:: SUPPLIED MATERIAL ::
+ + + +

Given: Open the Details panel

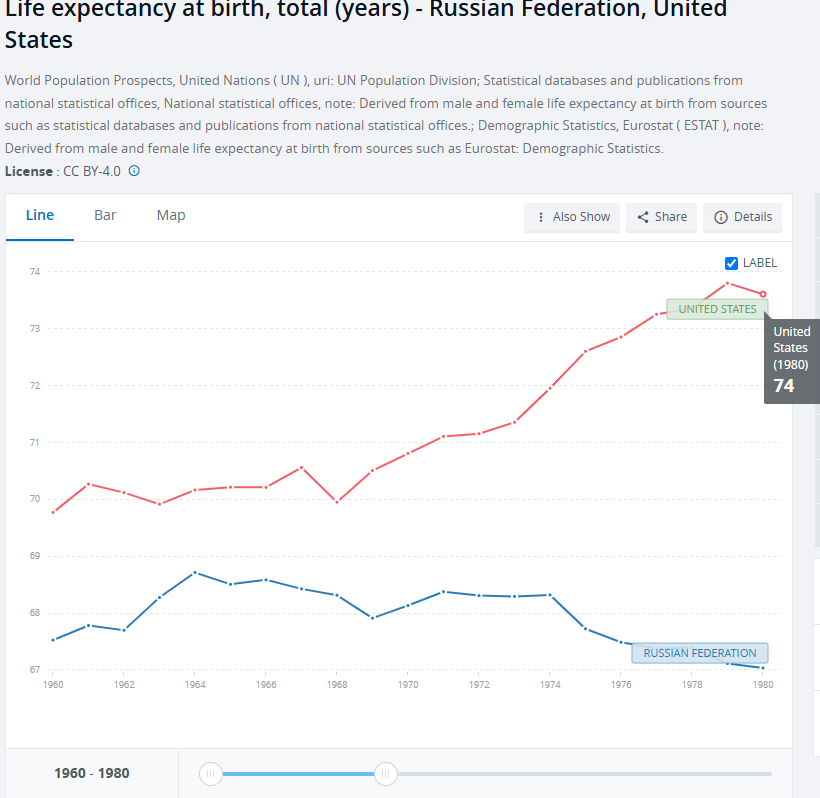Looking at the screenshot, I should [752, 217].
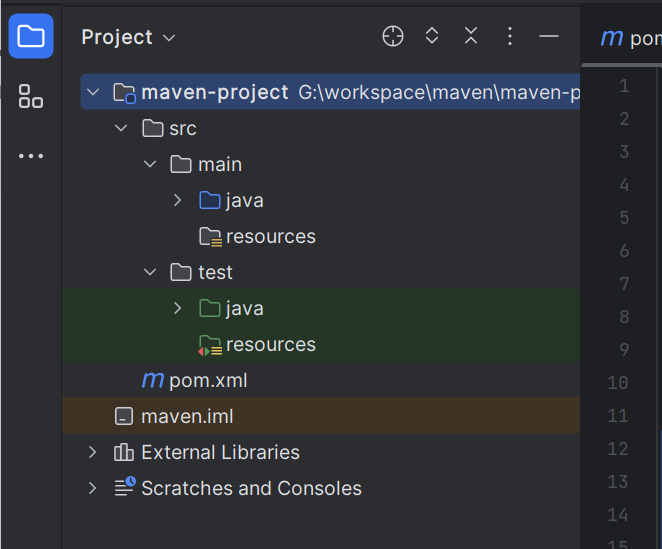Expand the java folder under main
The image size is (662, 549).
coord(178,201)
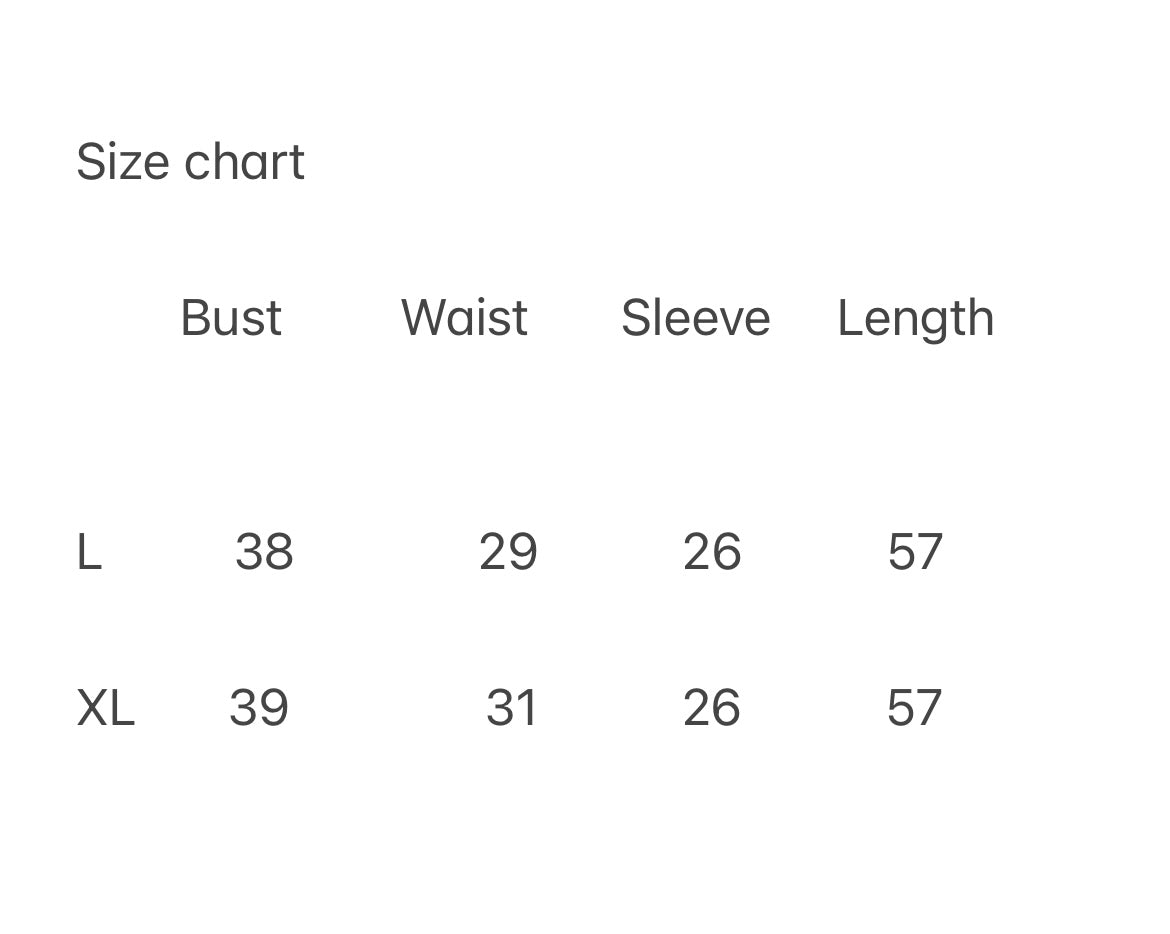Image resolution: width=1170 pixels, height=934 pixels.
Task: Select the Waist column header
Action: tap(464, 319)
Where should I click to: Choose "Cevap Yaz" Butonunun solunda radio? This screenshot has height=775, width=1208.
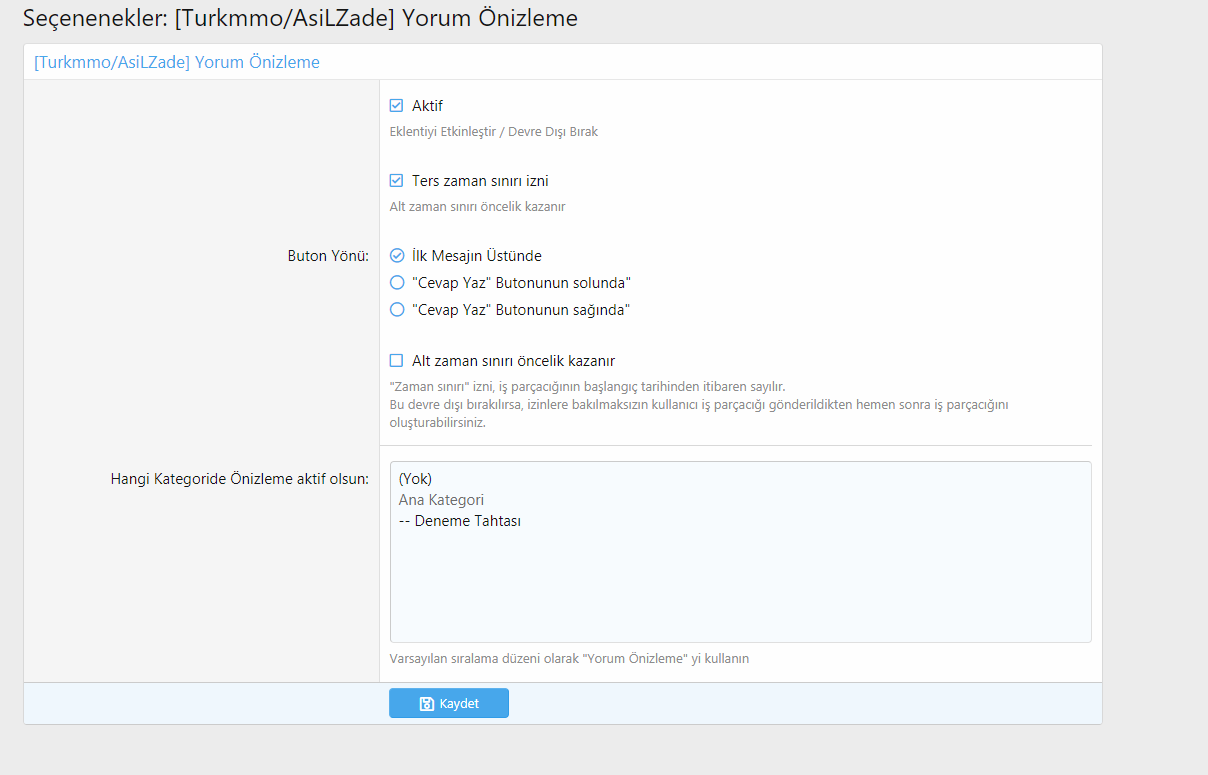[x=397, y=283]
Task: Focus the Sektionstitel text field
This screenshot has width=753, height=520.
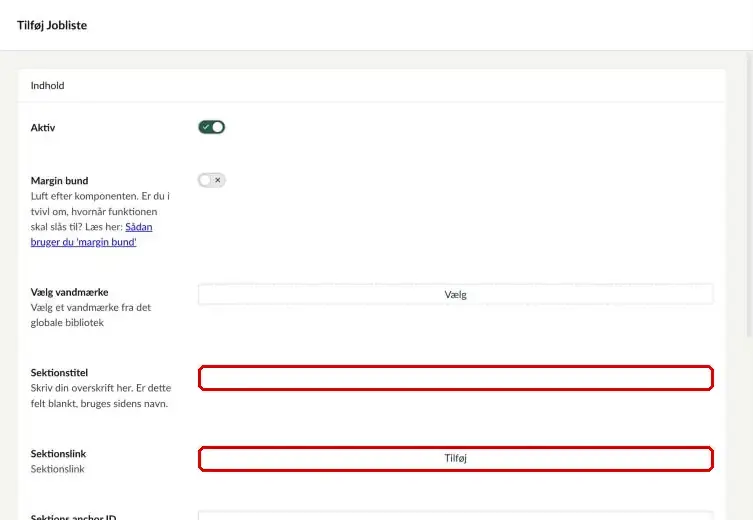Action: [x=456, y=378]
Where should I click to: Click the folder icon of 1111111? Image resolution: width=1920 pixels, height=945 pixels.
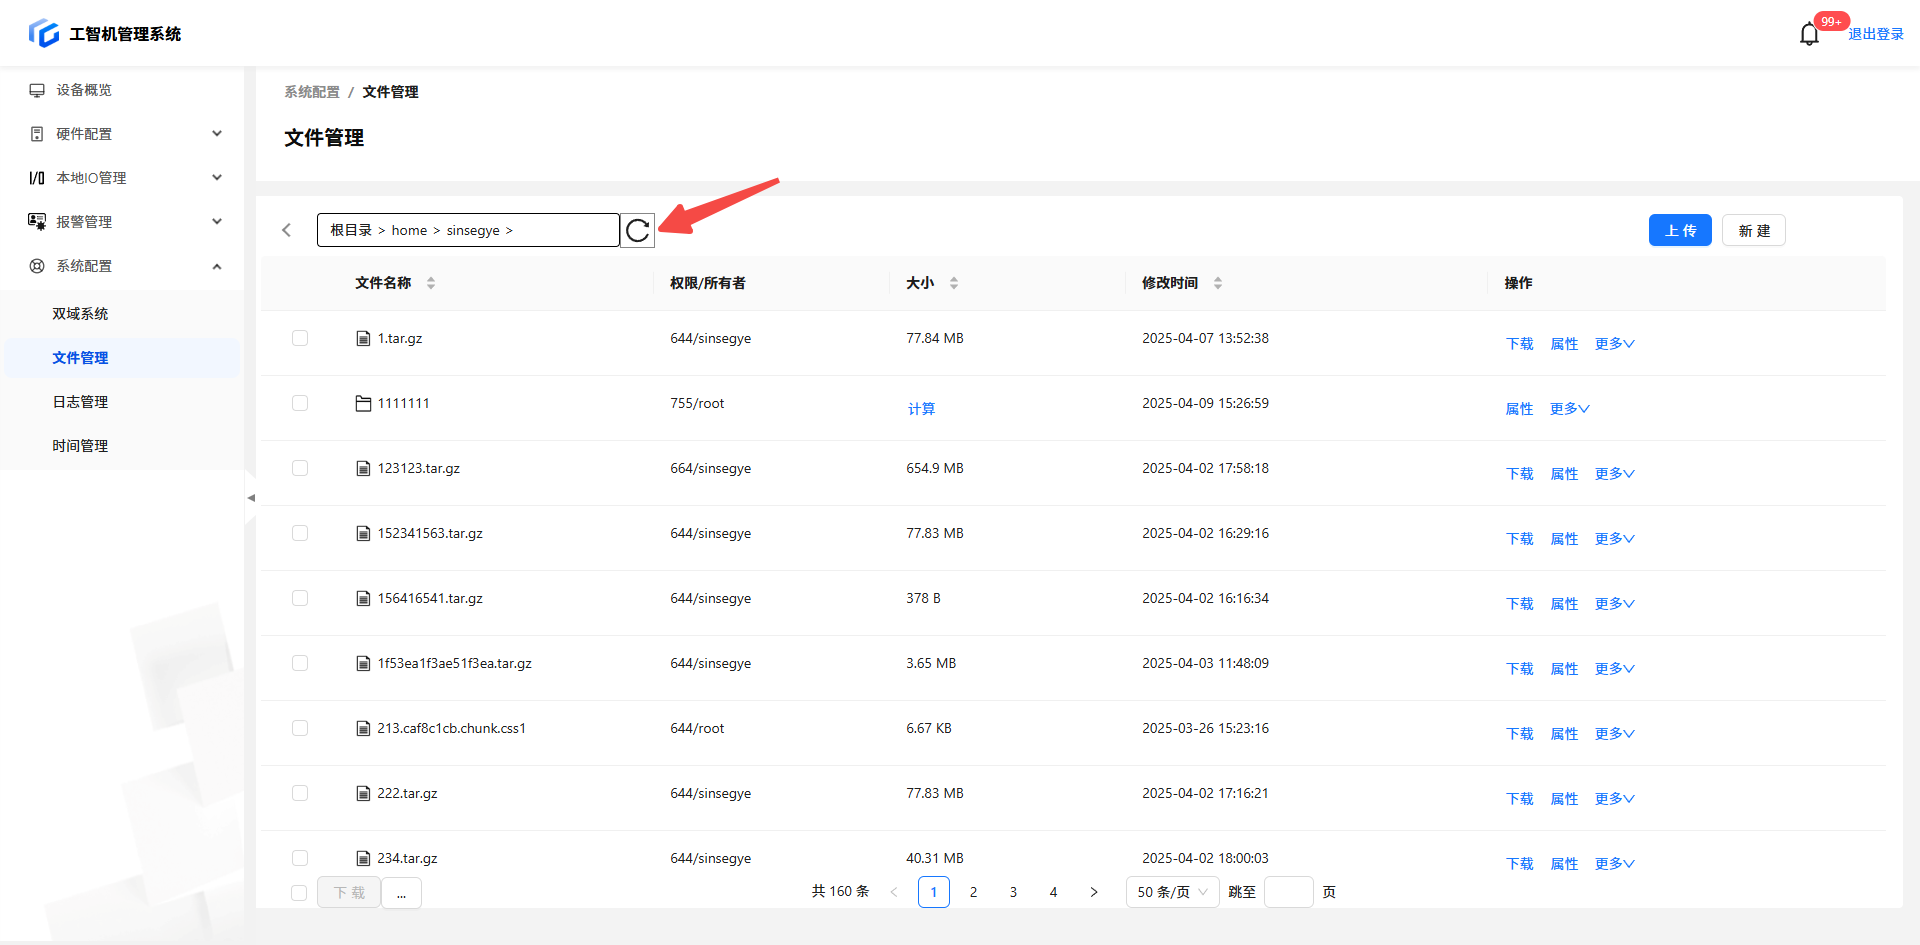pos(363,404)
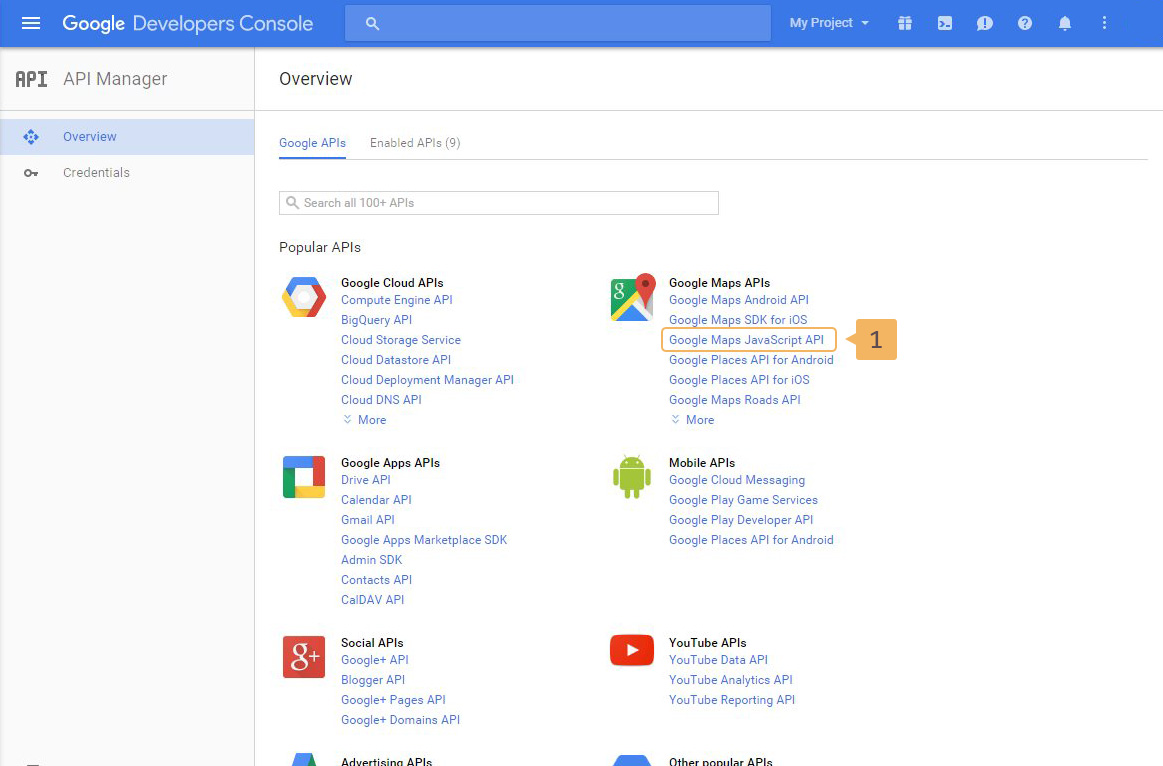
Task: Open the notifications bell
Action: (x=1065, y=23)
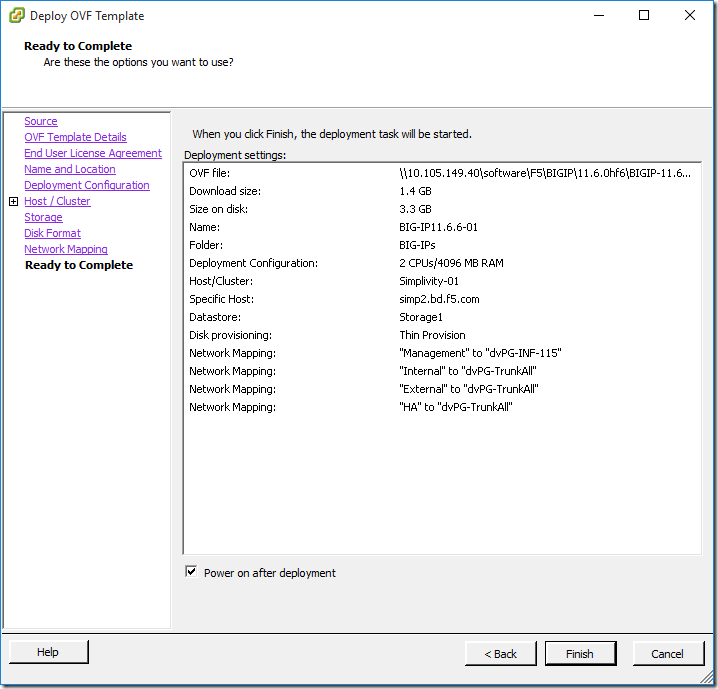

+ + + +

Beginning with the line that contains "Where should I click to: Click", output each line of the material above through the last one exactly as it stands. Do not include the pictures.

:: OUTPUT ::
Where should I click to: Click the folder icon of 1111111? Image resolution: width=1920 pixels, height=945 pixels.
pos(363,404)
Task: Open the notifications bell
Action: (x=1065, y=23)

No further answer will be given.